* Passage for review

As wildfires burn across the province, an Interior Health Doctor warns of the risks of breathing in too much smoke and how to avoid it.
Medical Officer of Health Dr. Fatemeh Sabet said smoke inhalation comes with both short and long-term impacts on your health.
“Some of the short-term effects can be local irritation like sore throat, eye irritation, runny nose, a mild cough and phlegm, sometimes you can get wheezy breathing and a headache,” explained Dr. Sabet. “Long term effects of exposure to air pollution can include new and worsening heart and lung conditions.”
The effects of short-term smoke exposure can overlap with COVID-19 symptoms. The self-assessment tool and COVID-19 testing is available if you are unsure what is causing your symptoms.
According to Dr. Sabet, treating the short-term impacts can be as simple as moving into an area with better air quality. However, the long-term impacts of smoke inhalation are significantly harder to treat.
“With long-term effects, we need to rely on prevention, so try to avoid smoke as much as possible,” said Sabet.
As of Monday, the East Kootenay area is reporting the lowest air quality in the province, with a rating of 10+ on the B.C. Government’s Air Quality Health Index. That said the air quality is expected to improve throughout the week thanks to rain in the local forecast.
More: B.C. Air Quality Health Index (B.C. Government)
Dr. Sabet said there is a number of ways residents can avoid breathing in too much wildfire smoke.
“Take it easy on smoky days, the days when air quality is not good, because the harder you breathe the more smoke you inhale. Try to stay indoors and keep windows closed, change your air filters or use a portable air filter,” explained Sabet. “If you need to be outdoors for work or another reason, you should use an N95 mask.”
Sabet added that those with underlying health conditions, such as asthma, need to take extra precautions when air quality is low.

[Stored data]
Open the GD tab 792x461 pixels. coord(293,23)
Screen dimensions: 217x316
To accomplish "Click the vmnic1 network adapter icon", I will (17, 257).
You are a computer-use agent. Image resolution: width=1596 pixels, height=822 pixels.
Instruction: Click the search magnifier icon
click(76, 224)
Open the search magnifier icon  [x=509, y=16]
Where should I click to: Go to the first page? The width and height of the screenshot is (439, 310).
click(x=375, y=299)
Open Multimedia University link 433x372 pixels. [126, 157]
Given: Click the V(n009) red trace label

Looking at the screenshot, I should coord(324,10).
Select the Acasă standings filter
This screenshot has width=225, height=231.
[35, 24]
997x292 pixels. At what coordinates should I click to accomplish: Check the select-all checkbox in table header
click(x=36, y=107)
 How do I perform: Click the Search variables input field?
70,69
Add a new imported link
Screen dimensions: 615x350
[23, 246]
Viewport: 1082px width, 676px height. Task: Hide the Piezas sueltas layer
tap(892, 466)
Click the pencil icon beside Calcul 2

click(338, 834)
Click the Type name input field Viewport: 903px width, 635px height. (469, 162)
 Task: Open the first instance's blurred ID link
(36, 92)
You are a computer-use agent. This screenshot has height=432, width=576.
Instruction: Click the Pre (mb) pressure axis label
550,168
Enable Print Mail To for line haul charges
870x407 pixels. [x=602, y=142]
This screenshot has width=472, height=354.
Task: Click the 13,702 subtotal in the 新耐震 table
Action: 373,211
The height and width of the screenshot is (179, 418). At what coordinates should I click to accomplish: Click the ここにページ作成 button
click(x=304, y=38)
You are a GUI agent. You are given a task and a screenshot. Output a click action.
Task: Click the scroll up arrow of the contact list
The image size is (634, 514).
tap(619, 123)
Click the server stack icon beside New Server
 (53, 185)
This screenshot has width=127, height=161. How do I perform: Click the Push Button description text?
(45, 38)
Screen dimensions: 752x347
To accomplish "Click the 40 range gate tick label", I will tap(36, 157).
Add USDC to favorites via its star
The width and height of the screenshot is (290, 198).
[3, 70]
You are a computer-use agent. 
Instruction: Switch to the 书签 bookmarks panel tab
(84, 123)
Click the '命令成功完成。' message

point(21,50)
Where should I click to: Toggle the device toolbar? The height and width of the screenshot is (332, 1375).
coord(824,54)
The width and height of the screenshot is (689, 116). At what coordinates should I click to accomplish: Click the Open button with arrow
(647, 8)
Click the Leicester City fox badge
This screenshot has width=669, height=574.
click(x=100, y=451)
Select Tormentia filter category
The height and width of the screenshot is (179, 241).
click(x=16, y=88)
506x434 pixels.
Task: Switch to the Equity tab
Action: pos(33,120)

* Tasks
(1) Answer these questions using the article on wildfire smoke:
(a) Which area reported the lowest air quality in the province as of Monday?
(b) What type of mask should people use if they need to be outdoors?
(c) What long-term effects of exposure to air pollution does Dr. Sabet name?
(2) Extract the part of the article on wildfire smoke that starts at "According to Dr." and ends at "Index (B.C. Government)".
These items are separate material and have no connection to the article on wildfire smoke.

* Task-by-task answers
(1)
(a) The East Kootenay area.
(b) An N95 mask.
(c) New and worsening heart and lung conditions.

(2)
According to Dr. Sabet, treating the short-term impacts can be as simple as moving into an area with better air quality. However, the long-term impacts of smoke inhalation are significantly harder to treat.
“With long-term effects, we need to rely on prevention, so try to avoid smoke as much as possible,” said Sabet.
As of Monday, the East Kootenay area is reporting the lowest air quality in the province, with a rating of 10+ on the B.C. Government’s Air Quality Health Index. That said the air quality is expected to improve throughout the week thanks to rain in the local forecast.
More: B.C. Air Quality Health Index (B.C. Government)